- _PASSAGE_
┌──

The Making of an Anxiety Moment

52 Week Writing Challenge

“What’s da matter Owen what’s da matter it’s ok you’re ok what’s da matter Owen Owen you’re ok,” and he is saying all of this to himself. It’s in a squealing, anxiety ridden pitch that I know probably won’t last long. I can tell this squeal means the video he is watching is doing the wrong thing. His expectations are not being met and his reaction will continue until he can move on.

We spend a lot of time in a holding pattern. I wait, he squeals. He waits, I cry. I had to walk away for a minute, get a drink of juice, swallow the lump in my throat from writing those words. They almost seem too real, too much like the days that are rough, the days that I can’t help my baby find calm.

I’m plain exhausted, mentally, physically exhausted. Is there another way to be exhausted, because I’m probably that too. Owen’s five, this is to me, is the age that I should be able to have him sit in front of the television and say here is your show, mommy needs to do a few things. No, that doesn’t happen.

Sitting in the same room with him he will literally try to stand on anything and everything. Standing on the very edge of the arm of the couch brings no fear to him at all. In fact it is a delight to him. It makes him so happy that he giggles with pure exhilarating excitement. Me, on the other hand, try to stay calm, with the knowledge that this little dude can read me so fast. He knows, before I do that I’m about to have my blood pressure skyrocket and he feeds off of that more.

He knows my emotions so well, like I know his. He can sense things in me and I can in him. Some days this helps us both, some days this amplifies what is already happening and makes it even harder. I try to keep my emotions in check, that is not an easy thing for me to do.

The daily life of Owen thrives around routine and structure. When this is changed it isn’t always easy for him to adapt. Routine doesn’t always mean he has to do something at the exact same moment, but more that it is in an order or a way that he is thinking. People tell me all the time that I need to take time for myself, I agree, but this is not such a simple undertaking. This can be quite daunting and emotional for me.

Owen has had the same babysitter, that comes to me house, when I need to do different things since he was one. We laughed a lot when she first started coming about her never seeing Owen. I was doing standup comedy at the time and would leave after he went to bed. Since he was always sleeping, she never had to do much besides sit. As he got older he would see her more and she would come at different times to watch him, so he became more and more familiar with her.

The other night it worked out that the babysitter could come and I could go to dinner with a friend. All day I was preparing Owen for this. I explained I was going out and he was going to stay with the babysitter. Maybe I over-explained, maybe I didn’t explain it enough. He was having a very rough day, I should have cancelled, I needed to go.

└──

- _TASK DETAILS_
Reproduce the essay word for word, everything from "The Making of" down to "baby find calm.". Draw only on the essay above.

- _INFORMATION PROVIDED_
┌──

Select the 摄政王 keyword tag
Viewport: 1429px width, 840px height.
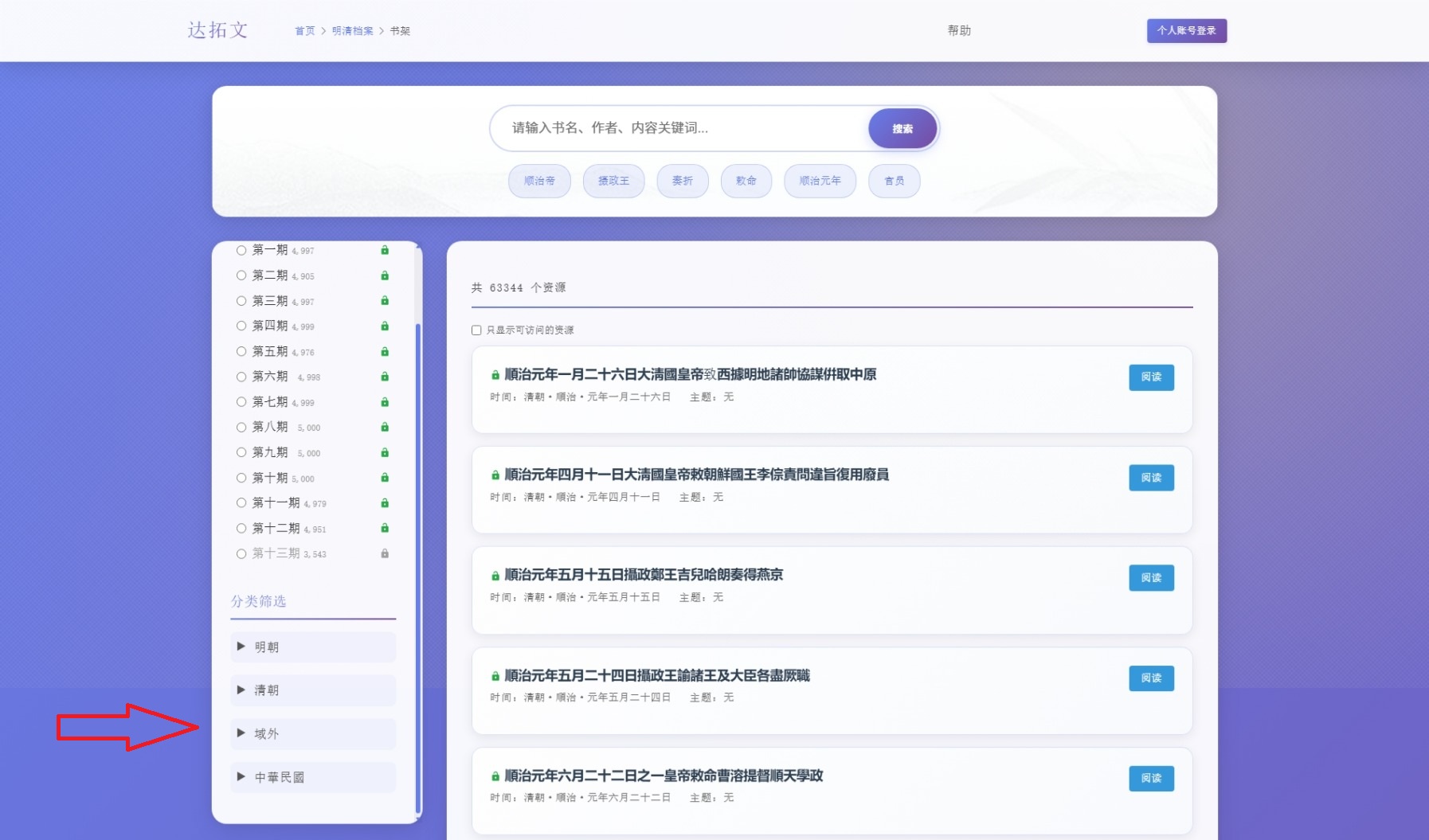614,181
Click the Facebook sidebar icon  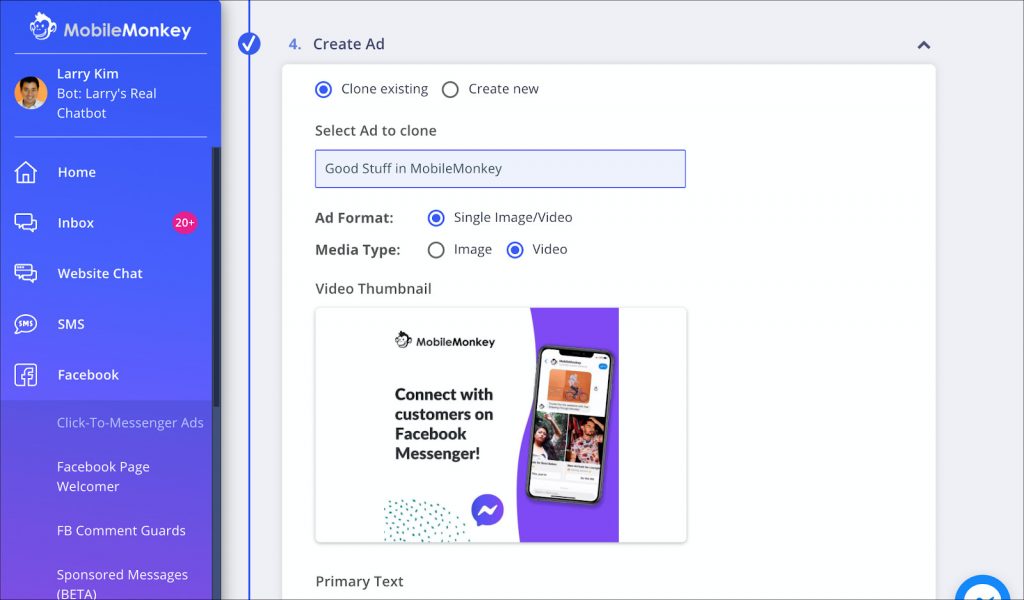(x=25, y=375)
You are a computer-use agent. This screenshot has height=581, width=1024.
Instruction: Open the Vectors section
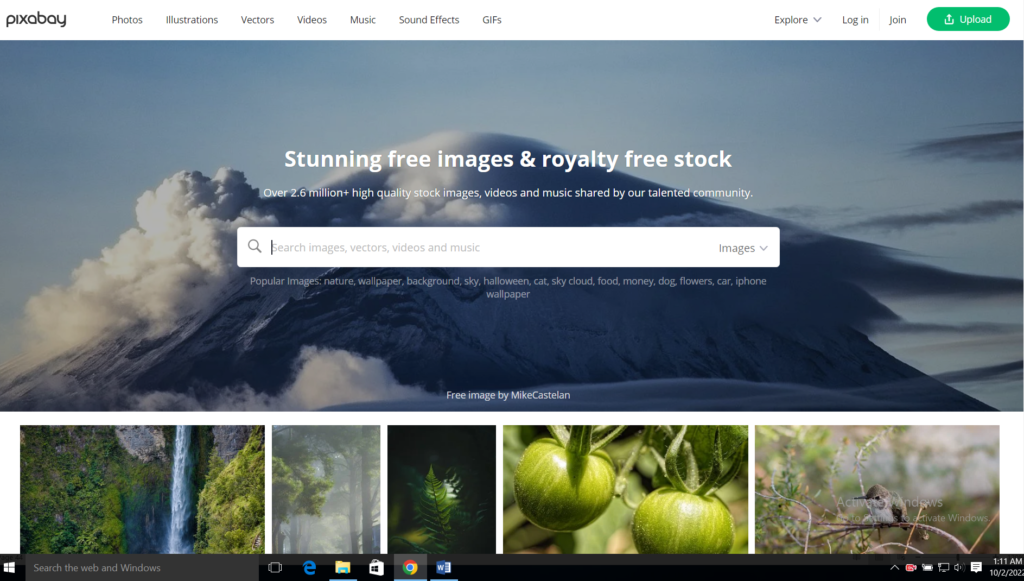pyautogui.click(x=257, y=20)
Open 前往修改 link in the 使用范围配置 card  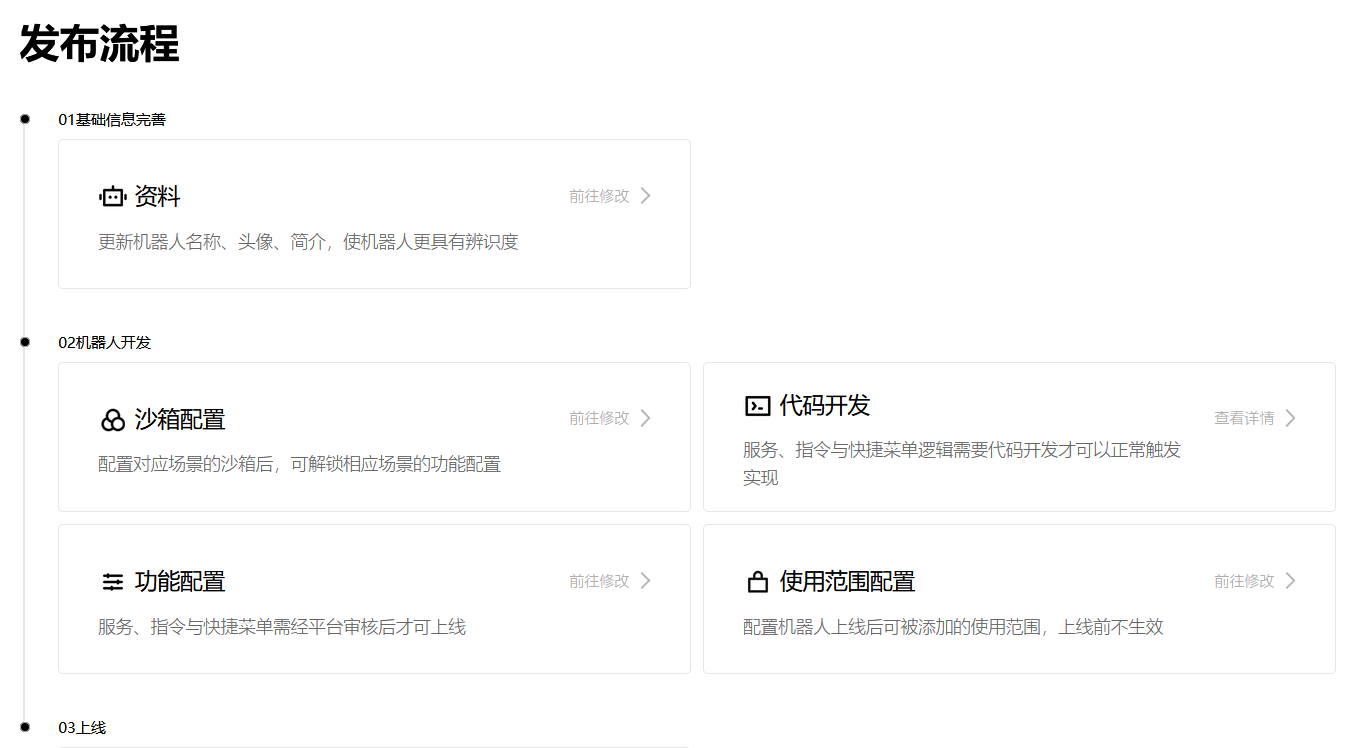coord(1244,581)
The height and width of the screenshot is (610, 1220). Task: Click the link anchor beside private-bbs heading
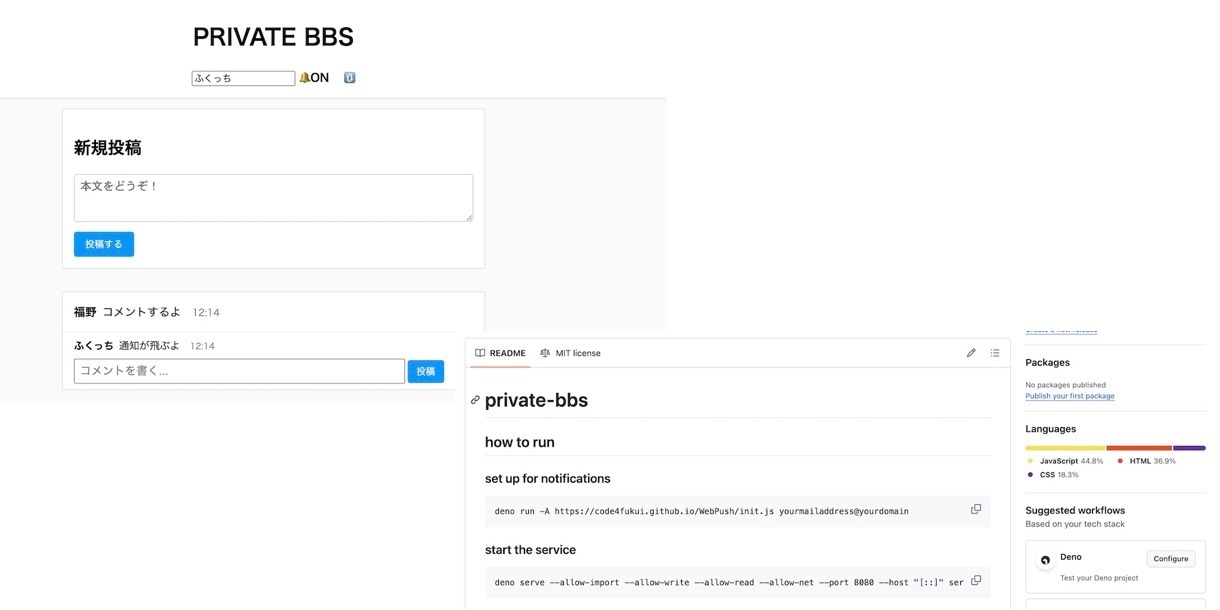click(x=475, y=400)
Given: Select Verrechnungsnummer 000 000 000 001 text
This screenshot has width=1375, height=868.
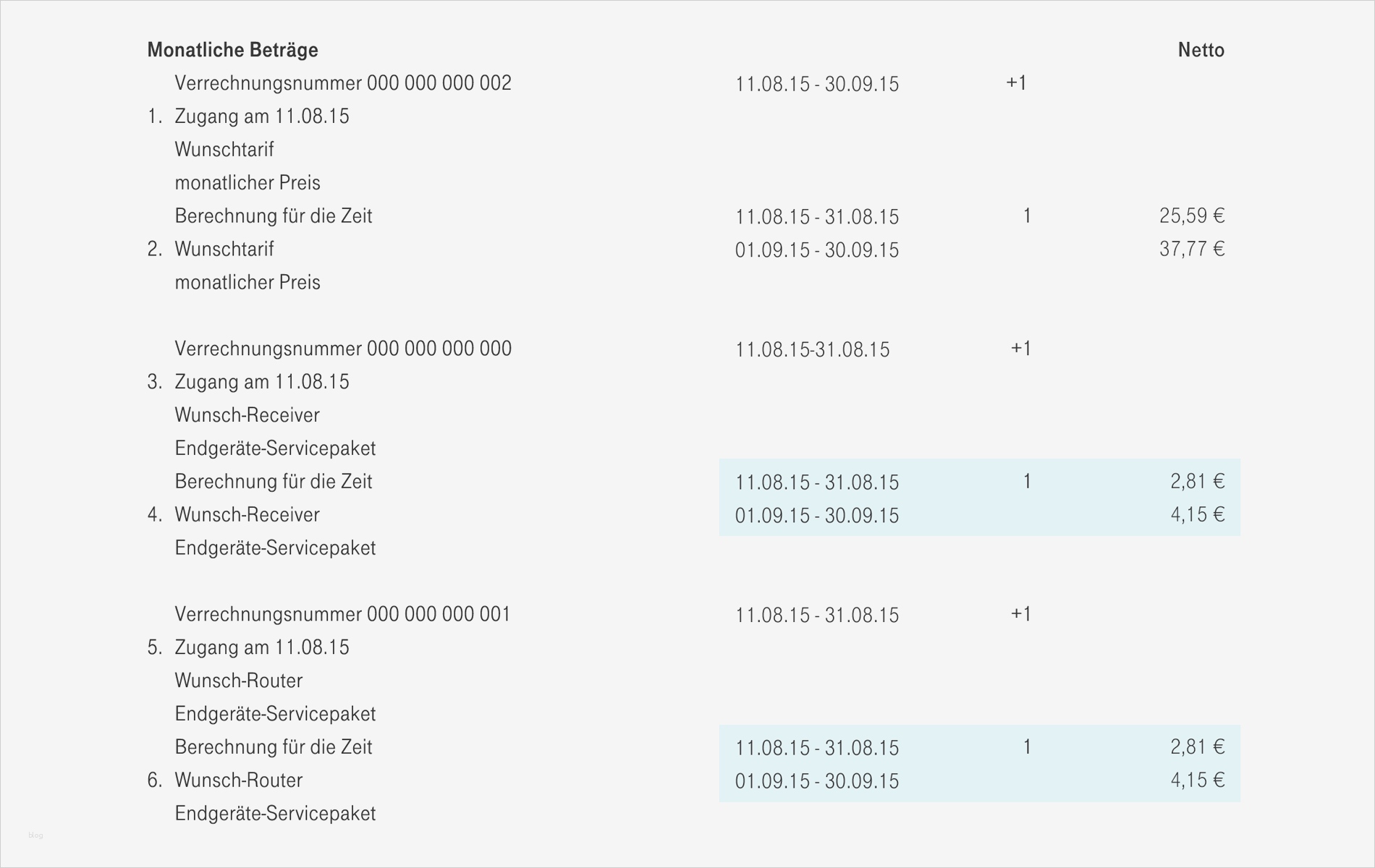Looking at the screenshot, I should point(343,614).
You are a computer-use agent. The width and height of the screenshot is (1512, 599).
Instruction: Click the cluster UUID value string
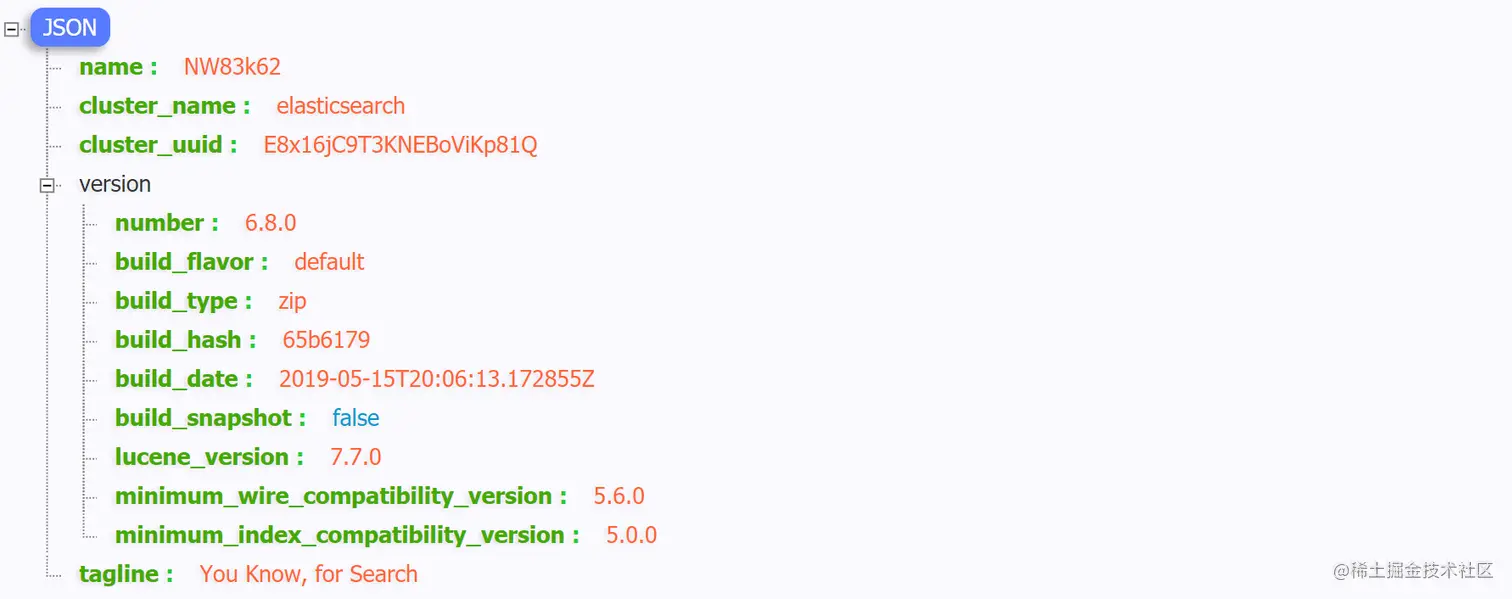point(400,145)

└──

- _RESPONSE TO THIS EXERCISE_
The Making of an Anxiety Moment

52 Week Writing Challenge

“What’s da matter Owen what’s da matter it’s ok you’re ok what’s da matter Owen Owen you’re ok,” and he is saying all of this to himself. It’s in a squealing, anxiety ridden pitch that I know probably won’t last long. I can tell this squeal means the video he is watching is doing the wrong thing. His expectations are not being met and his reaction will continue until he can move on.

We spend a lot of time in a holding pattern. I wait, he squeals. He waits, I cry. I had to walk away for a minute, get a drink of juice, swallow the lump in my throat from writing those words. They almost seem too real, too much like the days that are rough, the days that I can’t help my baby find calm.